Dark chocolate and raspberries work so well together, and that’s exactly what makes these Chocolate Raspberry Brownies so good. Using dark or semisweet chocolate makes these brownies deliciously chocolatey, with a fruity hit from the raspberries.
As with our Tim Tam brownies and Mint Slice brownies, you can experiment with the cooking time to bake the brownies just as you like them. Bake for a little longer if you like your brownies firmer, and for a little less time for a fudgier brownie. You can use either fresh or frozen raspberries; I used frozen in mine and they taste just as good as fresh.
- 200g dark chocolate
- 180g butter
- 1 cup brown sugar
- 3 eggs
- 3/4 cup plain flour
- 1/2 cup raspberries, either fresh or frozen
Preheat the oven to 160c and line a slice tin with baking paper.

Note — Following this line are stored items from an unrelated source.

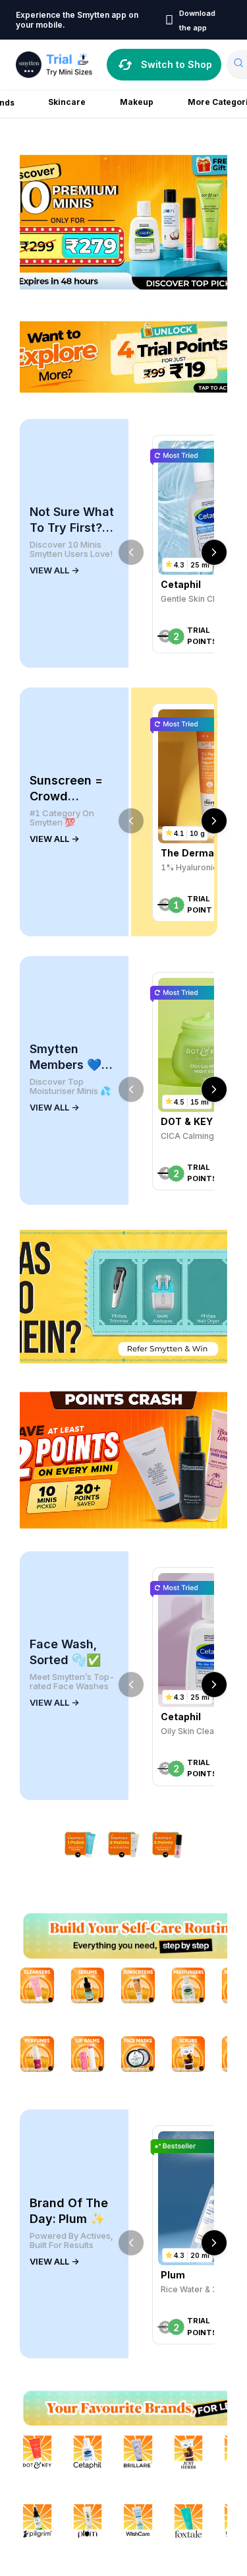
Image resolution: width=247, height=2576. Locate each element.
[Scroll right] (214, 552)
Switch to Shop (176, 64)
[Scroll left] (131, 552)
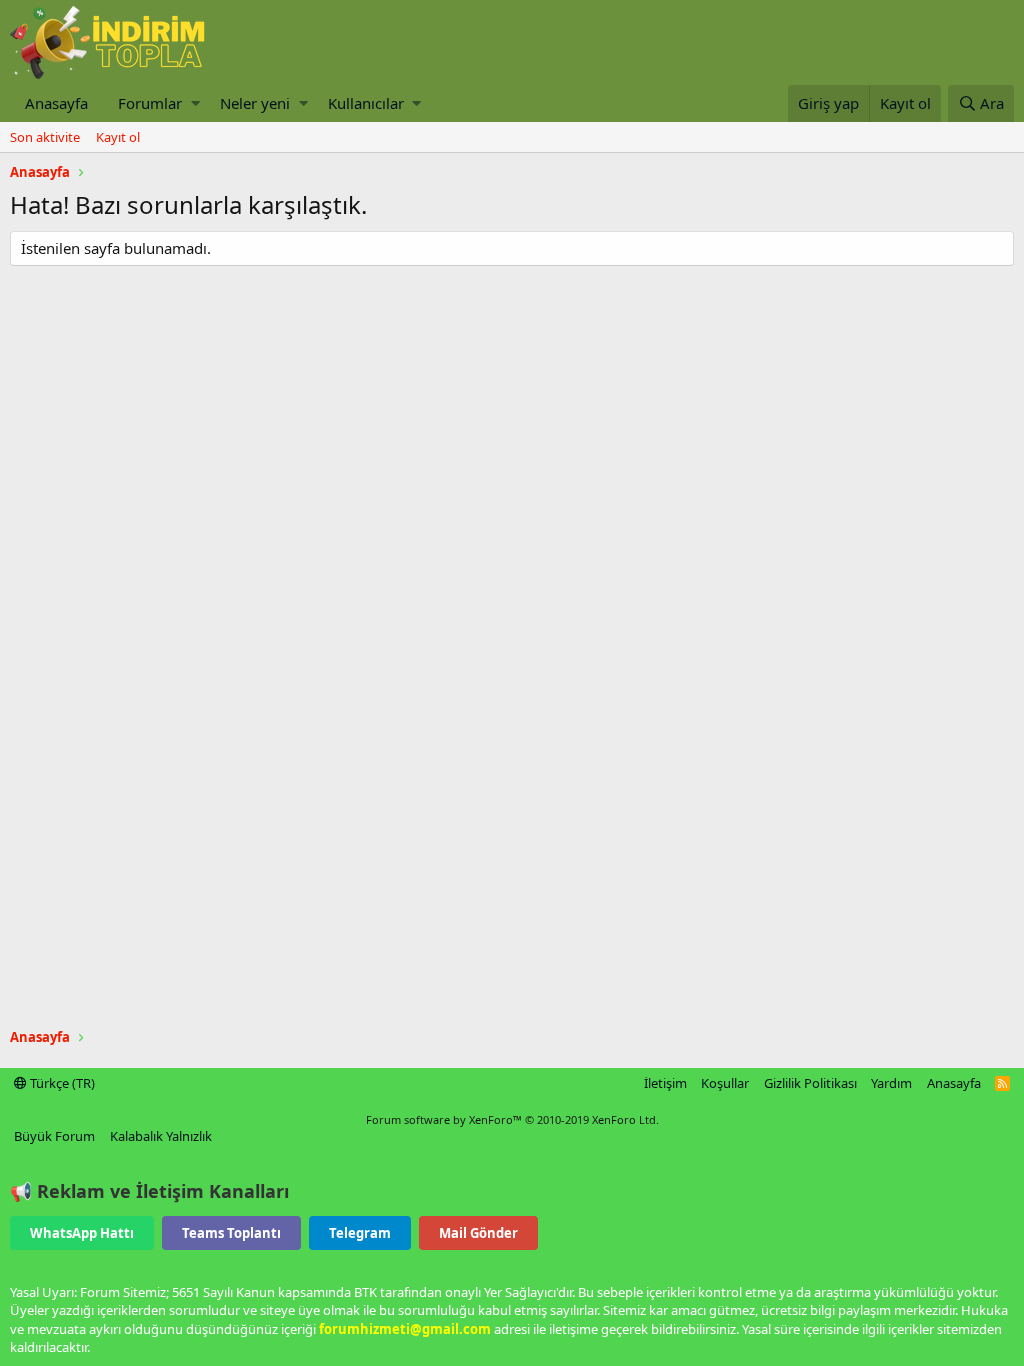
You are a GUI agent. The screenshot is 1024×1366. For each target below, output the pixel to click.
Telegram (360, 1233)
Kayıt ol (118, 137)
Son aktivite (45, 137)
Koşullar (725, 1083)
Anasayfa (56, 103)
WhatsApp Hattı (82, 1233)
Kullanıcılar (366, 103)
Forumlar (150, 103)
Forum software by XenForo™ (512, 1119)
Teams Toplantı (231, 1233)
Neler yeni (255, 103)
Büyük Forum (54, 1136)
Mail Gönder (478, 1233)
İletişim (665, 1083)
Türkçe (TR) (61, 1083)
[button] (195, 103)
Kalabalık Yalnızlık (161, 1136)
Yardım (891, 1083)
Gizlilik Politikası (810, 1083)
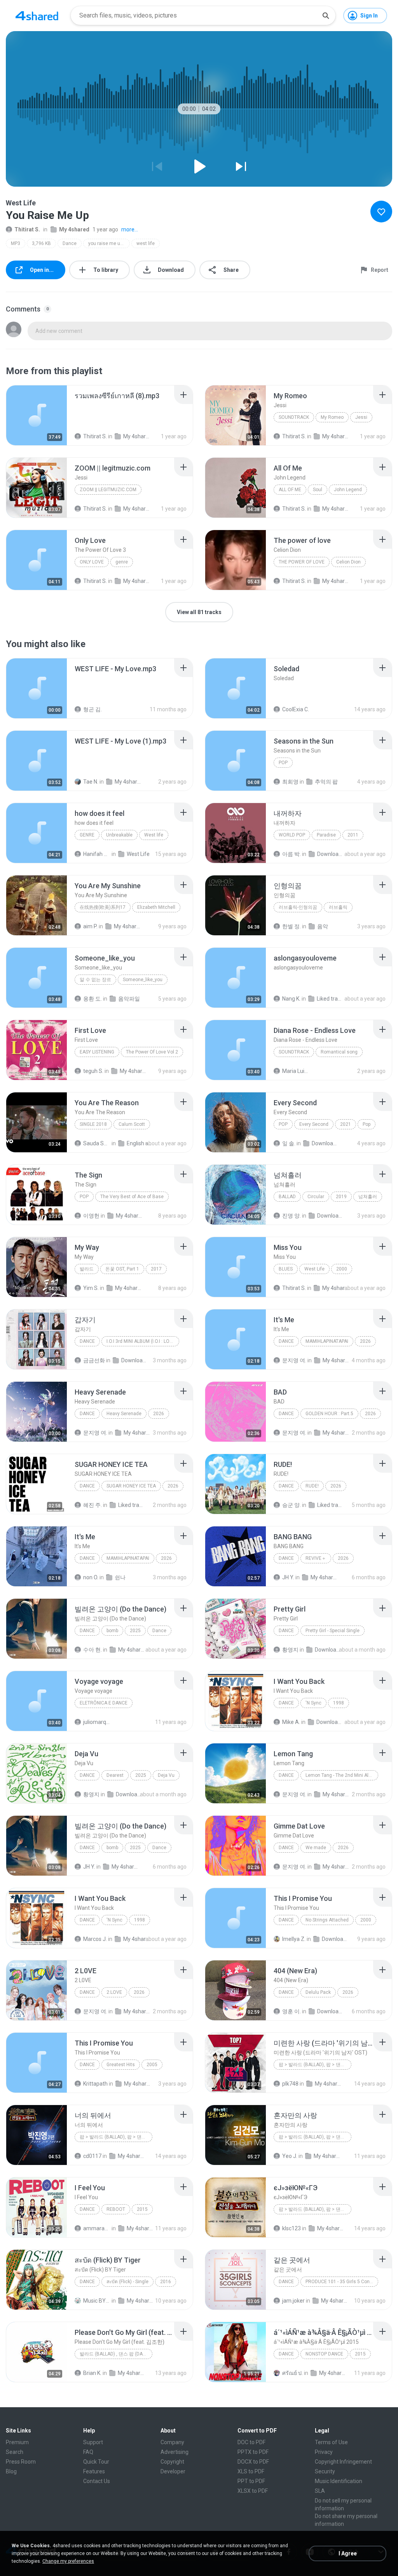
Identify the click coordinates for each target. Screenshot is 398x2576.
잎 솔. (288, 1143)
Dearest (115, 1775)
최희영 (290, 782)
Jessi (361, 417)
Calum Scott (132, 1124)
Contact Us (96, 2481)
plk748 (290, 2084)
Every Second (313, 1124)
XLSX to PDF (252, 2491)
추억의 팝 (326, 782)
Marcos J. (95, 1939)
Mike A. (291, 1722)
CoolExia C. (295, 709)
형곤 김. (92, 709)
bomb (112, 1630)
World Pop (292, 835)
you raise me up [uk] (109, 243)
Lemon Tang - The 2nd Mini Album (341, 1775)
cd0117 (92, 2156)
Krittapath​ (95, 2084)
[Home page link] (37, 15)
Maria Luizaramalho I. (295, 1071)
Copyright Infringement (343, 2462)
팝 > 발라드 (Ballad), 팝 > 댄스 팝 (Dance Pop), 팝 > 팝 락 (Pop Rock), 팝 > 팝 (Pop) (315, 2137)
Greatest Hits (120, 2064)
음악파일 (129, 999)
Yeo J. (289, 2156)
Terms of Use (331, 2442)
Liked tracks (330, 999)
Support (93, 2442)
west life (145, 243)
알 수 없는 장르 (95, 979)
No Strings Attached (327, 1920)
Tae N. (90, 782)
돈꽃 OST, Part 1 (122, 1269)
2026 (365, 1341)
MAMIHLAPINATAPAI (326, 1341)
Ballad (287, 1196)
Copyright (172, 2462)
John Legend (348, 489)
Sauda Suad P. (96, 1143)
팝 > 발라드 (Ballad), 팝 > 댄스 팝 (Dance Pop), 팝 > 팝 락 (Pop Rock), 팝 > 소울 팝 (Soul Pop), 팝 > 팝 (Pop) (315, 2064)
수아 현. (92, 1650)
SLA (320, 2491)
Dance (87, 2281)
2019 (341, 1196)
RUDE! (312, 1486)
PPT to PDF (251, 2481)
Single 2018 (93, 1124)
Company (172, 2442)
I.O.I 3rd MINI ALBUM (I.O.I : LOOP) (141, 1341)
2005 (152, 2064)
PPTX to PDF (253, 2452)
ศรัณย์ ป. (292, 2373)
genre (121, 562)
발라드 (87, 1269)
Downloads (330, 854)
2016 (165, 2281)
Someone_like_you (142, 979)
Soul (317, 489)
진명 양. (291, 1216)
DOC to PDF (251, 2442)
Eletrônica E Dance (103, 1703)
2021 (345, 1124)
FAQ (88, 2452)
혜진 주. (92, 1505)
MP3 (15, 243)
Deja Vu (166, 1775)
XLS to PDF (250, 2471)
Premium (17, 2442)
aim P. (90, 926)
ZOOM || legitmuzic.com (108, 489)
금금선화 (94, 1360)
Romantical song (339, 1052)
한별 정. (291, 926)
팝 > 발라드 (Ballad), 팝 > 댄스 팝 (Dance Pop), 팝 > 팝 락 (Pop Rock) (315, 2209)
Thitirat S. (27, 229)
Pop (283, 762)
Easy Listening (97, 1052)
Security (325, 2471)
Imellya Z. (293, 1939)
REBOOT (115, 2209)
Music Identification (338, 2481)
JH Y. (288, 1577)
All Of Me (290, 489)
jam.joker (293, 2301)
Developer (173, 2471)
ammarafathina (96, 2228)
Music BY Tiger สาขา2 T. (96, 2301)
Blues (286, 1269)
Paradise (326, 835)
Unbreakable (119, 835)
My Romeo (332, 417)
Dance (70, 243)
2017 (156, 1269)
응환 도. (92, 999)
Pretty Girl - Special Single (332, 1630)
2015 (142, 2209)
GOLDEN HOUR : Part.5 (329, 1413)
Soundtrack (294, 417)
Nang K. (291, 999)
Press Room (21, 2462)
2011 (352, 835)
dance (286, 2354)
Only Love (92, 562)
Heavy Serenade (123, 1413)
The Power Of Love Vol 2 (152, 1052)
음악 (322, 926)
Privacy (324, 2452)
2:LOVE (114, 1992)
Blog (11, 2471)
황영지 (290, 1650)
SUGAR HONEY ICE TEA (131, 1486)
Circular (315, 1196)
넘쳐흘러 (367, 1196)
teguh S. (93, 1071)
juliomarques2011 (96, 1722)
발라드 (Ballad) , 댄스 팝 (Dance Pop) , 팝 (116, 2354)
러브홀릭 (338, 907)
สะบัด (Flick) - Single (127, 2281)
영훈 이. (291, 2011)
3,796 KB (41, 243)
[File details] (36, 415)
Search (14, 2452)
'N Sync (313, 1703)
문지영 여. (294, 1360)
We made (315, 1847)
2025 (135, 1630)
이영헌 (91, 1216)
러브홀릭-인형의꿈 (298, 907)
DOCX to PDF (253, 2462)
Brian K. (92, 2373)
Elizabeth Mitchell (156, 907)
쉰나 (120, 1577)
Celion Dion (348, 562)
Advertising (175, 2452)
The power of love (302, 562)
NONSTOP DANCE (324, 2354)
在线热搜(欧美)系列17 (103, 907)
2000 (341, 1269)
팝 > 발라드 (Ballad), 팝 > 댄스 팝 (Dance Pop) (116, 2137)
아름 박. (291, 854)
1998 (338, 1703)
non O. (90, 1577)
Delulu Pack (318, 1992)
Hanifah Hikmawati (96, 854)
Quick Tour (96, 2462)
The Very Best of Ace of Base (132, 1196)
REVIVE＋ (315, 1558)
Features (94, 2471)
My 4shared (74, 229)
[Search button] (325, 15)
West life (153, 835)
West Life (138, 854)
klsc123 (291, 2228)
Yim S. (91, 1288)
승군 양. (291, 1505)
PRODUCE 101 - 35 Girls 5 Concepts (341, 2281)
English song (140, 1143)
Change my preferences (68, 2561)
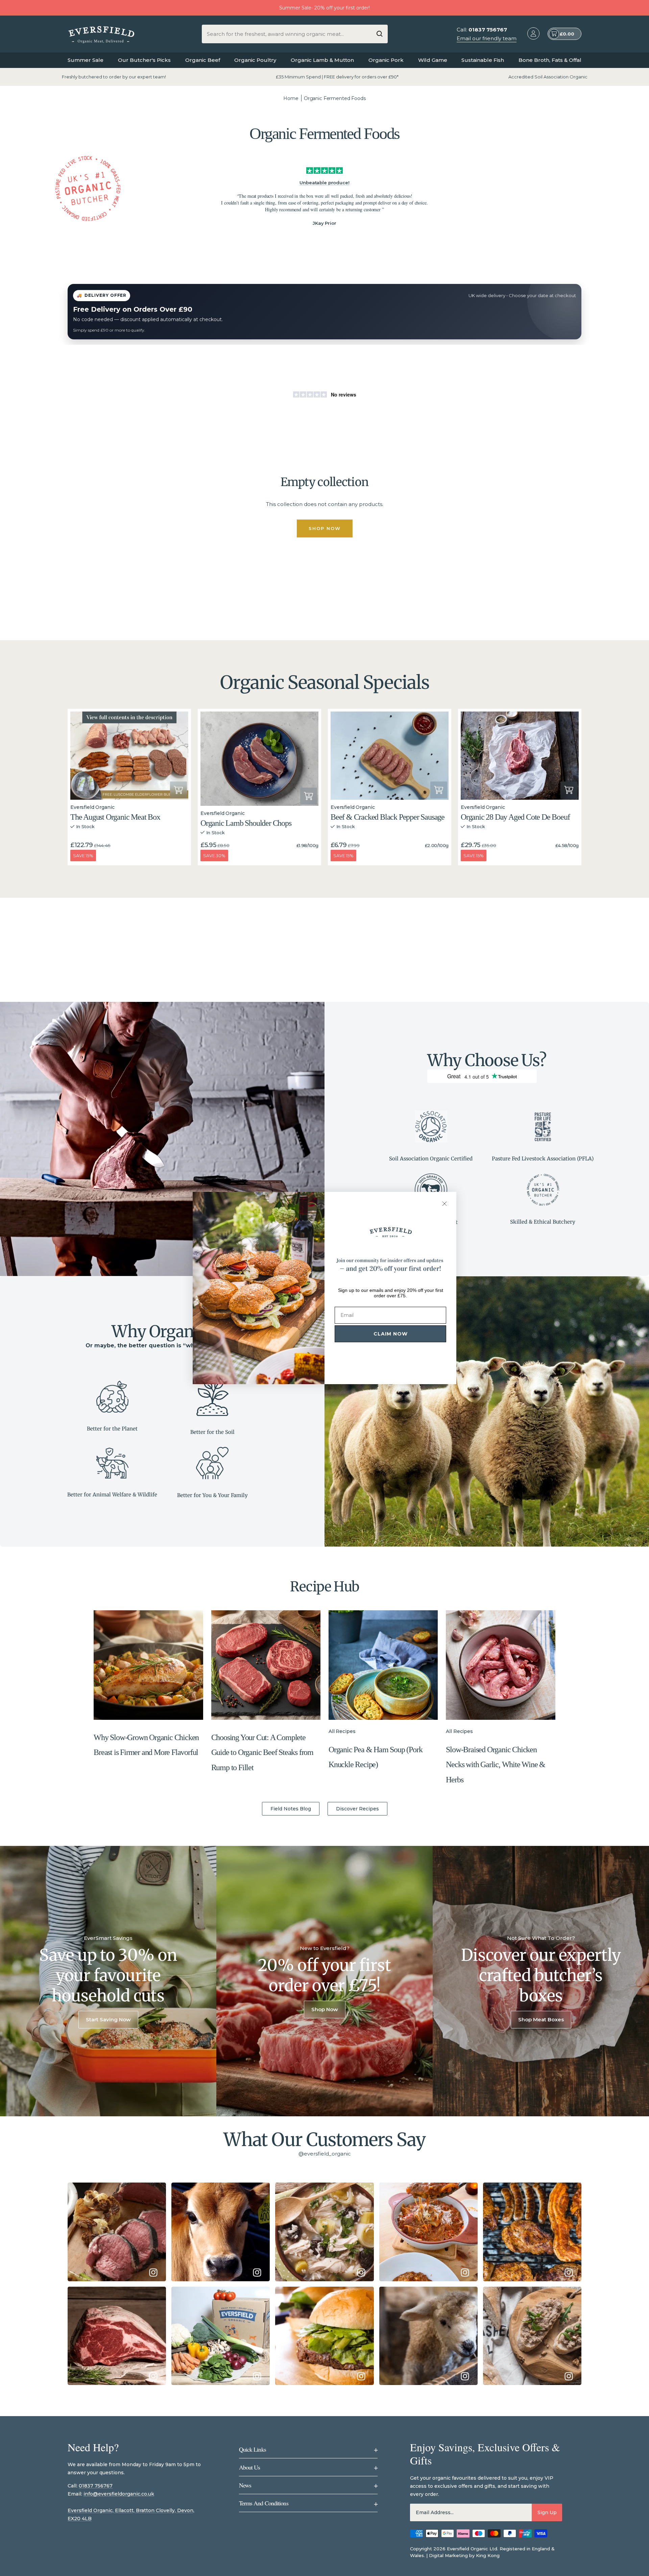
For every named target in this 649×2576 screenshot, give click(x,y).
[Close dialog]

Place the chocolate and butter in a microwave safe bowl and melt in the microwave.
In another bowl, whisk the brown sugar and eggs until well combined.
Stir the chocolate through the egg mixture, then add the flour and and stir until well combined.
Add the raspberries to the bowl and fold through the batter until mixed through.
Pour the batter into the slice tin, topping with extra raspberries if desired.
Bake in the oven for around 35 minutes. The brownie will still feel very soft when it comes out of the oven, but will harden up as it cools. Allow the brownie to cool completely before slicing.